In the height of the first lockdown, I discovered I had a garden (I Find A Garden). It was something of a surprise, given that at the time I found it, I'd lived in my current home for several years. Part of the explanation is that access to the garden is through a window, and climbing out of it reminds me of why I practise Warrior 1 and Child Pose. There was always the feeling, in doing so, of what the British Board of Film Classification calls 'mild peril'. But to everything a season and a risk assessment, and, sensing opportunity and necessity, I became proficient at folding myself in and out.
The rooftop garden meant freedom and fresh air at a time when living in a flat seemed like a poor choice to have made. I climbed out sometime between 11 and 1 each day of that first beautiful and strangely silent lockdown spring to drink coffee and watch the leaves on the nearby plane tree unfurl. These were the hours I learned that the sun passed by before hiding behind surrounding buildings. This was the time by which I needed a break from my laptop screen.
I pottered about clearing leaves and moss from the flat roof, reclaiming some abandoned plants. I made do with what I could find, enjoyed the inventiveness and limits of it all. I wrote poems, painted canvases, phoned friends, read books, hung out my washing. In the long hot evenings of that strange summer, I took my glass of wine outside, chatted to my shirtless young neighbour who was sat in the courtyard below, keeping cool. I think I reminded him of his mum whom he couldn't visit. Once, he sent a gift of a pizza delivery for me and my younger son.
In the second year of lockdowns, growing in garden confidence, I planted seed potatoes in tubs given to me by my Longest-Serving Friend, with socially distanced compost borrowed from a friend's garden. I grew lobelia from seed on my windowsills, then transplanted the seedlings outside.

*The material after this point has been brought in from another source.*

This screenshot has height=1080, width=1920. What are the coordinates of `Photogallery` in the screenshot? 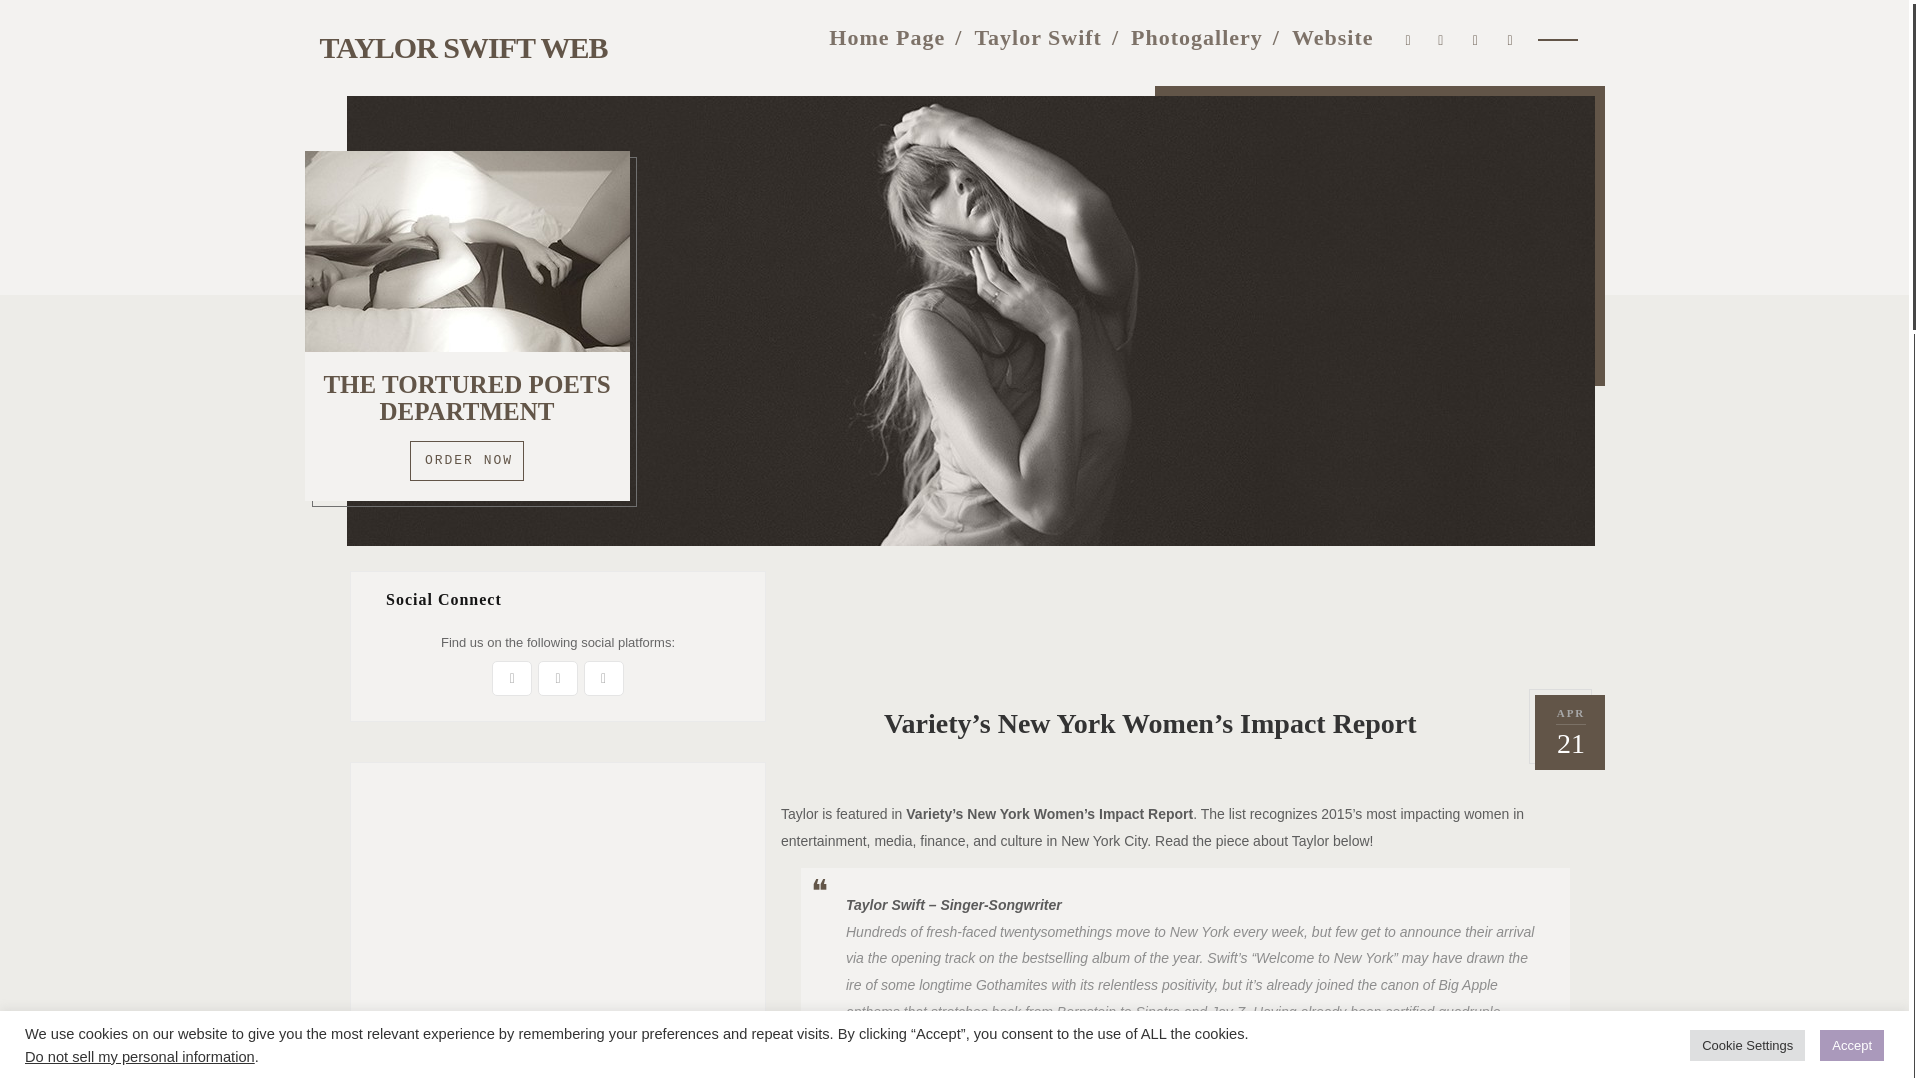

With the return to greater freedom in 2022, my visits to the rooftop began to decrease. In the spring, I tidied the space again, but by summer, when restrictions lifted, it started to feel like an eccentricity. It was harder to explain why I was climbing out of a window to meet the sun in a few square metres of space, when there's a huge park, long cycle rides and friends' gardens nearby. When the restaurant next door became busy again, I began to feel conspicuous sitting above the chattering guests in the courtyard, with my underwear out on the drier. None of them mentioned pizza.
I haven't given the garden much thought in the past few months, but today, when the fresh young sun beckoned, I decided to go out, to tidy up and think about this year's planting. Looking through the window, I stopped myself before opening it up wide, noticing a blackbird gathering flat-roof moss. It was so bright-eyed, so glossy, so busy collecting what it needs for its new nest and brood that it came to me, there and then, that I will let my garden grow by itself this year. I'll leave the moss and the leaves and the twigs of last autumn for the birds, the brave ones who visit the town centre, and their young.
For everything, there is a season. A time to garden, and a time to refrain from gardening. The rooftop was loaned to me, for a while: an open secret. For the time that I needed it, I made of it a sanctuary.